Unlock Microcontroller ATMEGA168A Eeprom

Unlock Microcontroller ATMEGA168A Eeprom


We can Unlock Microcontroller ATMEGA168A Eeprom, please view the Microcontroller ATMEGA168A features for your reference:

The AVR provides several different interrupt sources. These interrupts and the separate Reset Vector each have a separate program vector in the program memory space. All interrupts are assigned individual enable bits which must be written logic one together with the Global Interrupt Enable bit in the Status Register in order to enable the interrupt when Unlock Microcontroller.

Depending on the Program Counter value, interrupts may be automatically disabled when Boot Lock bits BLB02 or BLB12 are programmed. This feature improves software security. See the section ”Memory Programming” on page 285 for details.

The lowest addresses in the program memory space are by default defined as the Reset and Interrupt Vectors. The complete list of vectors is shown in ”Interrupts” on page 56. The list also determines the priority levels of the different interrupts. The lower the address the higher is the priority level. RESET has the highest priority, and next is INT0 – the External Interrupt Request if Unlock Microcontroller.
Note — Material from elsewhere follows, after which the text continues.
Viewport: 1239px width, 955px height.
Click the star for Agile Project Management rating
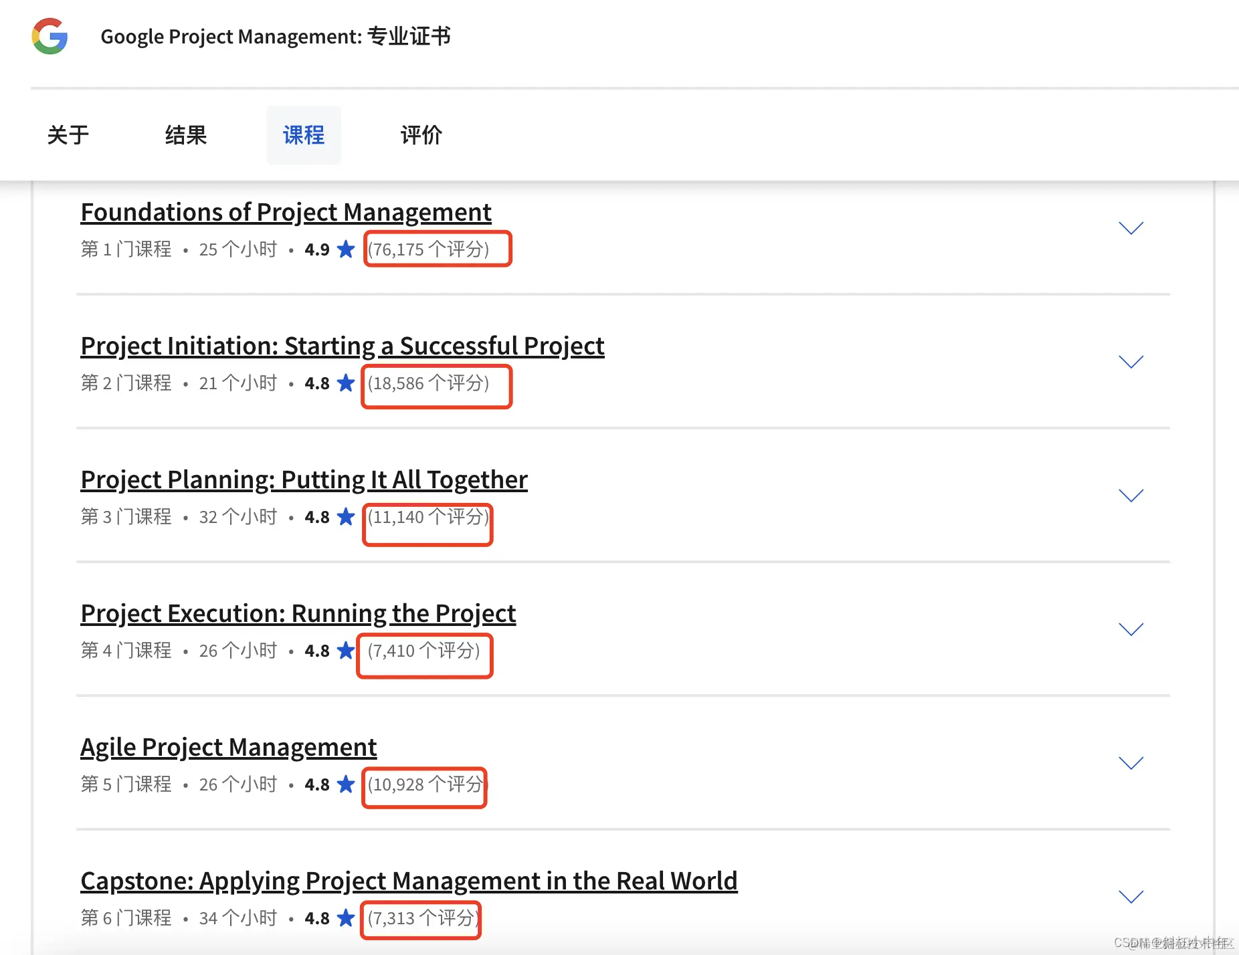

The Interrupt Vectors can be moved to the start of the Boot Flash section by setting the IVSEL bit in the MCU Control Register (MCUCR). Refer to ”Interrupts” on page 56 for more information. The Reset Vector can also be moved to the start of the Boot Flash section by programming the BOOTRST Fuse, see ”Boot Loader Support – Read-While-Write Self-Programming, ATmega88 and ATmega168” on page 269 before Unlock Microcontroller.

When an interrupt occurs, the Global Interrupt Enable I-bit is cleared and all interrupts are disabled. The user software can write logic one to the I-bit to enable nested interrupts. All enabled interrupts can then interrupt the current interrupt routine. The I-bit is automatically set when a Return from Interrupt instruction – RETI – is executed after Unlock Microcontroller.

There are basically two types of interrupts. The first type is triggered by an event that sets the Interrupt Flag. For these interrupts, the Program Counter is vectored to the actual Interrupt Vector in order to execute the interrupt handling routine, and hardware clears the corresponding Interrupt Flag when Unlock Microcontroller.

Interrupt Flags can also be cleared by writing a logic one to the flag bit position(s) to be cleared. If an interrupt condition occurs while the corresponding interrupt enable bit is cleared, the Interrupt Flag will be set and remembered until the interrupt is enabled, or the flag is cleared by software if Unlock Microcontroller.

Similarly, if one or more interrupt conditions occur while the Global Interrupt Enable bit is cleared, the corresponding Interrupt Flag(s) will be set and remembered until the Global Interrupt Enable bit is set, and will then be executed by order of priority before Unlock Microcontroller.

The second type of interrupts will trigger as long as the interrupt condition is present. These interrupts do not necessarily have Interrupt Flags. If the interrupt condition disappears before the interrupt is enabled, the interrupt will not be triggered.


When the AVR exits from an interrupt, it will always return to the main program and execute one more instruction before any pending interrupt is served. Note that the Status Register is not automatically stored when entering an interrupt routine, nor restored when returning from an interrupt routine. This must be handled by software after Unlock Microcontroller.

When using the CLI instruction to disable interrupts, the interrupts will be immediately disabled. No interrupt will be executed after the CLI instruction, even if it occurs simultaneously with the CLI instruction. The following example shows how this can be used to avoid interrupts during the timed EEPROM write sequence if Unlock Microcontroller.